MUNICIPALES 2020

Arras, la belle endormie

par Franck Jakubek
Publié le 20 décembre 2019 à 14:22

Arras, ses places, son beffroi, son marché de Noël, son Main Square festival, son tourisme de mémoire… En 1995, le 18 juin, au soir d’un second tour des municipales, le centriste Jean-Marie Vanlerenberghe prend la mairie à un Léon Fatous mortifié. 37 voix séparent les deux candidats. C’est un séisme à gauche.

Au niveau national, la droite est en tête avec 61,7 % des suffrages. Marseille tombe dans les mains de Jean-Claude Gaudin. Au Havre, le RPR prend la ville aux communistes. Dans la région, Abbeville, Caudry, Maubeuge, Soissons, Saint- Quentin passent à droite. Pour la première fois, le Front National s’implante à Toulon, Orange et Marignane en région PACA (Provence-Alpes-Côte-d’Azur). Guy Mollet avait dirigé la ville de 1945 à 1975 avant de transmettre le flambeau à son adjoint Léon Fatous. Depuis 20 ans, il a le sentiment d’avoir la ville à sa main. Rien ne se décide sans lui dans la cité des Atrébates.
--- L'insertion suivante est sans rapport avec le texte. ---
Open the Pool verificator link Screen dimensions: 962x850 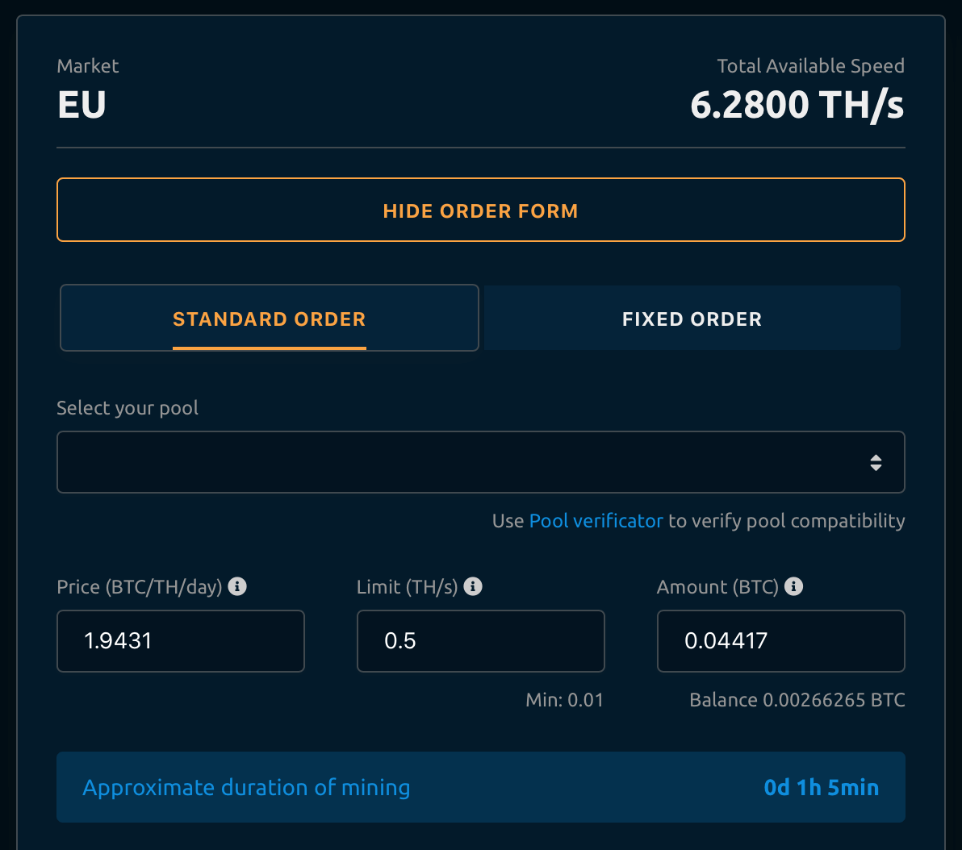point(596,521)
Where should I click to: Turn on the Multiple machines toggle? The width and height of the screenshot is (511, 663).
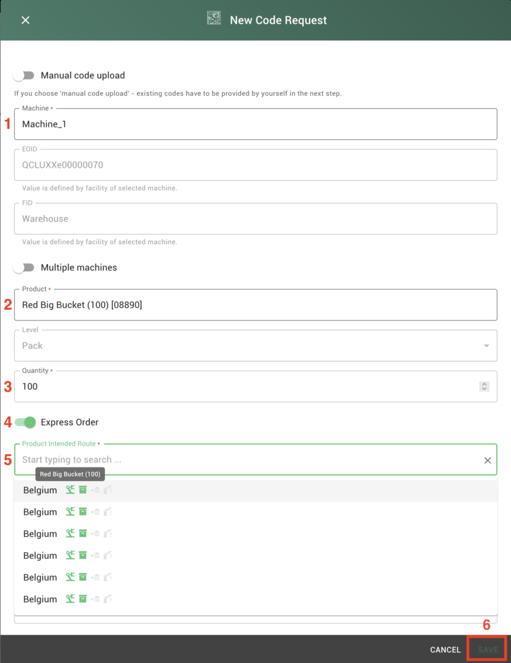click(24, 267)
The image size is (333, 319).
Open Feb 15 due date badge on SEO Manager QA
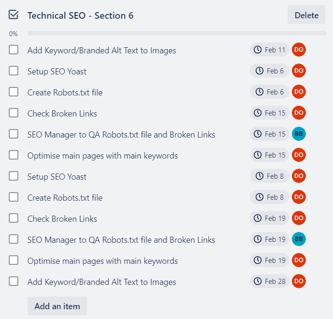click(x=270, y=134)
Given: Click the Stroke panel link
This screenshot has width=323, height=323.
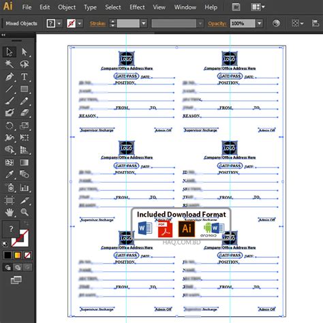Looking at the screenshot, I should [97, 23].
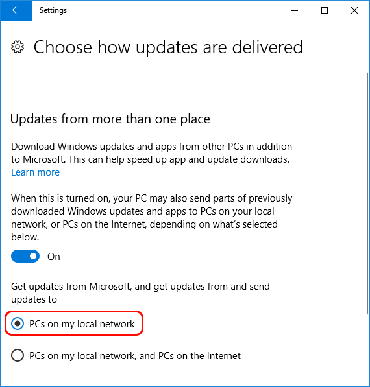This screenshot has width=370, height=387.
Task: Click the 'Updates from more than one place' subheading
Action: (110, 119)
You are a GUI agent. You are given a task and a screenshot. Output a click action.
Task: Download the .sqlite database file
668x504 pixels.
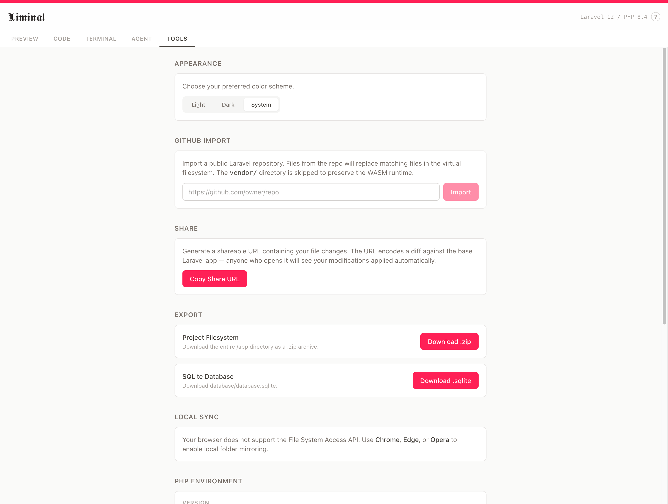click(x=445, y=380)
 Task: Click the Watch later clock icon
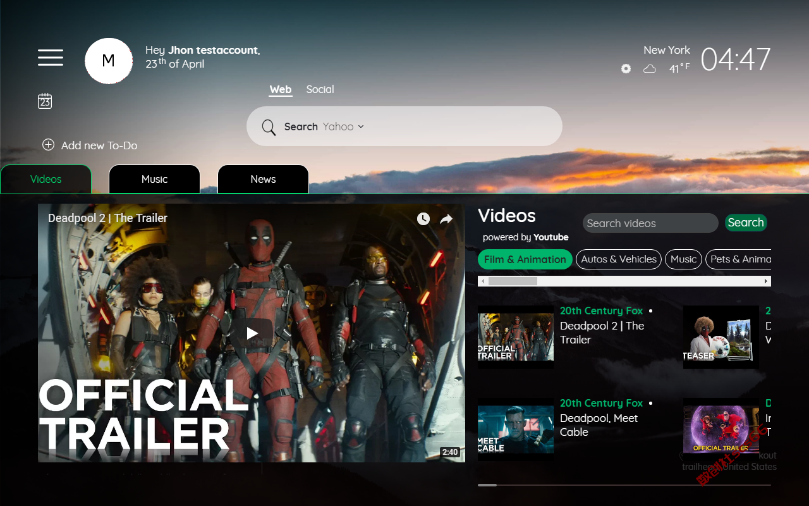click(423, 219)
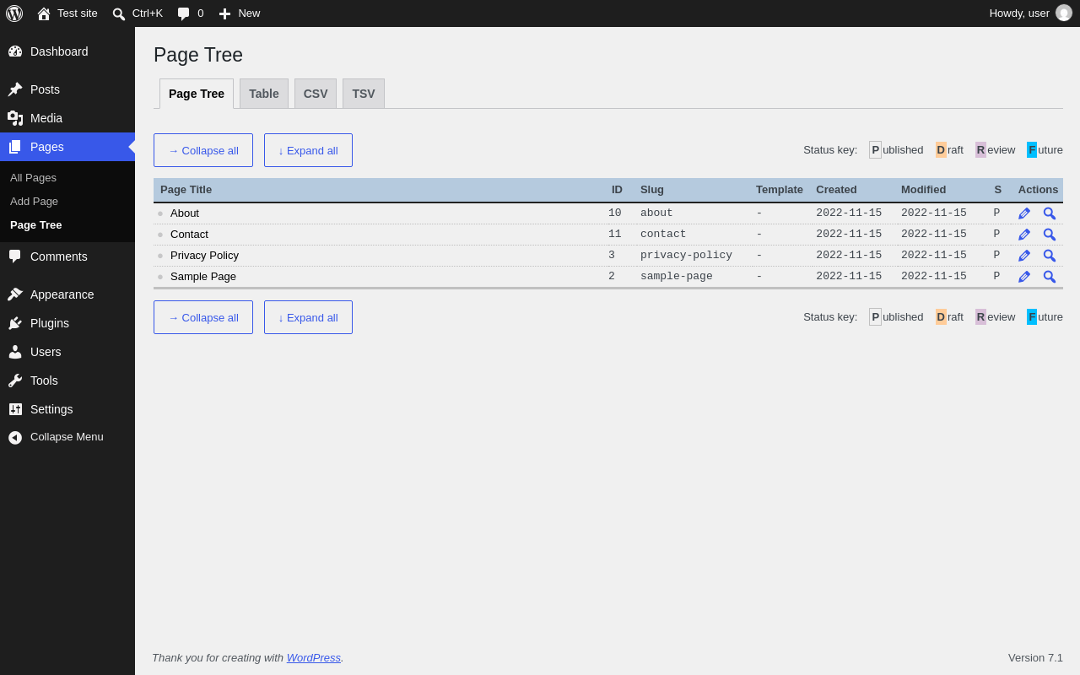Click the edit pencil icon for About
The width and height of the screenshot is (1080, 675).
[x=1024, y=213]
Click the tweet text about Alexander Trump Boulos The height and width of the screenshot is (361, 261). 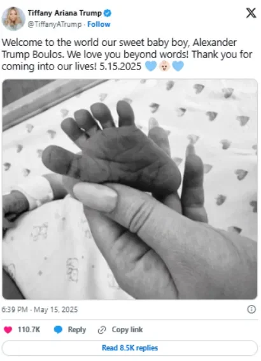pyautogui.click(x=127, y=55)
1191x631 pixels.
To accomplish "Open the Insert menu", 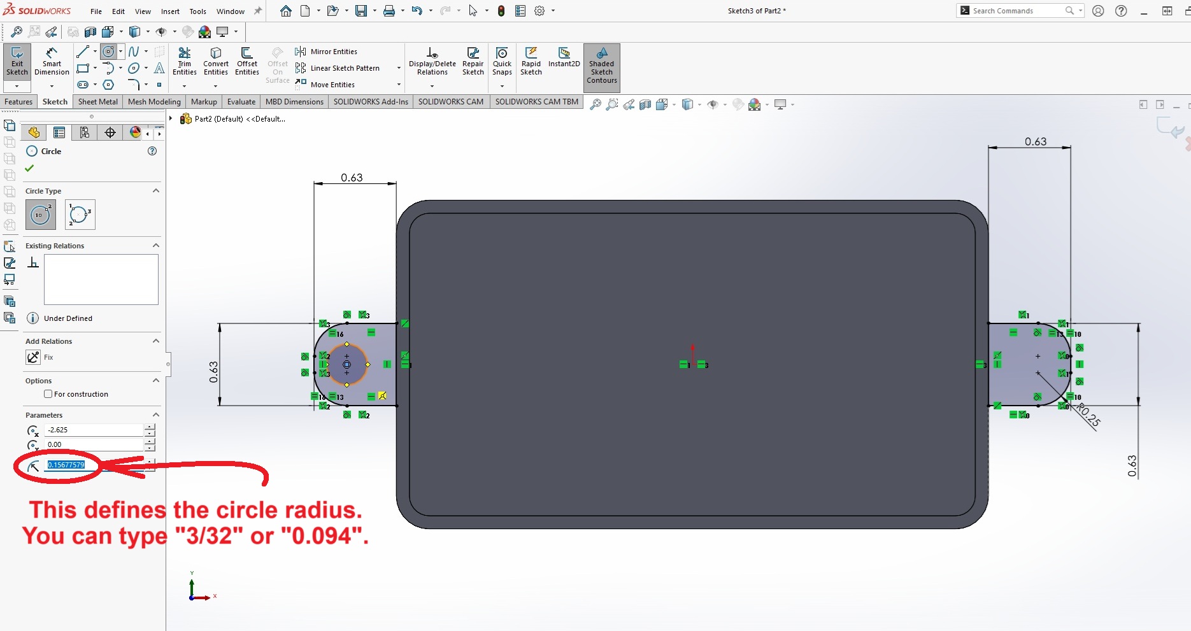I will pyautogui.click(x=170, y=11).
Il a toute confiance en son premier adjoint, Michel Wastroux, qu’il prépare à prendre la relève.

Vanlerenberghe, soutenu par Jean-Paul Delevoye, sénateur-maire de Bapaume - qui est (déjà) dans l’ombre de Juppé pour partir à l’assaut de nos retraites quelques mois plus tard -, profite alors des présidentielles qui viennent de porter Jacques Chirac au pouvoir. Mais pas seulement. Une grande partie de la classe moyenne de la cité administrative veut reprendre en mains la gestion des affaires.

Ça gronde chez les notables, médecins, notaires ou commerçants, et les industriels, largement soutenus par la chambre de commerce et d’industrie. Elle est présidée alors par Charles Gheerbrandt, député-maire bien ancré à droite de Saint- Nicolas-lez-Arras et propriétaire d’une minoterie dont les camions livrent la farine dans toute la région. L’arrivée du TGV, grâce au socialiste Pierre Mauroy, met la ville à 45 minutes de Paris. Un centre d’affaires s’installe près de la gare. Les zones d’activité fleurissent sur les meilleures terres agricoles de France. Peu importe, il faut que l’argent rentre, n’est-ce pas ?
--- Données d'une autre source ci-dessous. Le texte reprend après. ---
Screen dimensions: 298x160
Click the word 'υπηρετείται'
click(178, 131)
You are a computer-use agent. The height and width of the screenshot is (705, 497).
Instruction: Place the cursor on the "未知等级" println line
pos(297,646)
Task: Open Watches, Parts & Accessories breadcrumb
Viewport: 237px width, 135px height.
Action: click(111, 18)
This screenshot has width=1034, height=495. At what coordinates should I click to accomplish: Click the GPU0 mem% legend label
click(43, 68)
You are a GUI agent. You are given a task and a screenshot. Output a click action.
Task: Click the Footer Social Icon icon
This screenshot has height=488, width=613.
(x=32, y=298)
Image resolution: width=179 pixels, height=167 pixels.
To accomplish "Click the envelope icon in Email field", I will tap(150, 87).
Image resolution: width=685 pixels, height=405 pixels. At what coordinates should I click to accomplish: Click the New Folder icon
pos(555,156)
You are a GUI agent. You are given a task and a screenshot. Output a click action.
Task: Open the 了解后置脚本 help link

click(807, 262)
Depuis 2011, c’est Frédéric Leturque (UDI) qui a succédé à Jean-Marie Vanlerneberghe. En 2014, la gauche en ordre dispersée n’a pas réussi à déboulonner le nouveau seigneur de la ville, qui mène la ville comme une véritable « démocratie monarchiste » gronde René Chevalier, secrétaire de la section du PCF de l’arrageois.

Pire, le PS a confié la tête de liste à l’ex-députée européenne EELV, Hélène Flautre. Une décision si peu comprise que la liste peine à dépasser les 16 % (16,23 %), le pire score des socialistes aux municipales... Le PCF avec le Front de Gauche réalise 4,12 %. Le maire sortant est réélu dès le 1 er tour avec 56,51 % des voix. Au conseil municipal, l’opposition n’a plus que trois sièges.

La désastreuse attitude de François Hollande n’a pas permis le rapprochement. Et fait le beau jeu de la droite dans de nombreuses villes. Comme à Roubaix, Tourcoing ou Calais dans la région, mais aussi au Havre (76) où pourtant, avec le soutien de toutes les forces de gauche, Jean-Paul Lecocq, désormais député PCF, aurait pu damer le pion à Édouard Philippe… En mars 2020, le rassemblement de la gauche doit mettre un coup d’arrêt à la droite décomplexée et cynique qui ne se sent plus de limites pour répondre aux objectifs fixés par le Medef.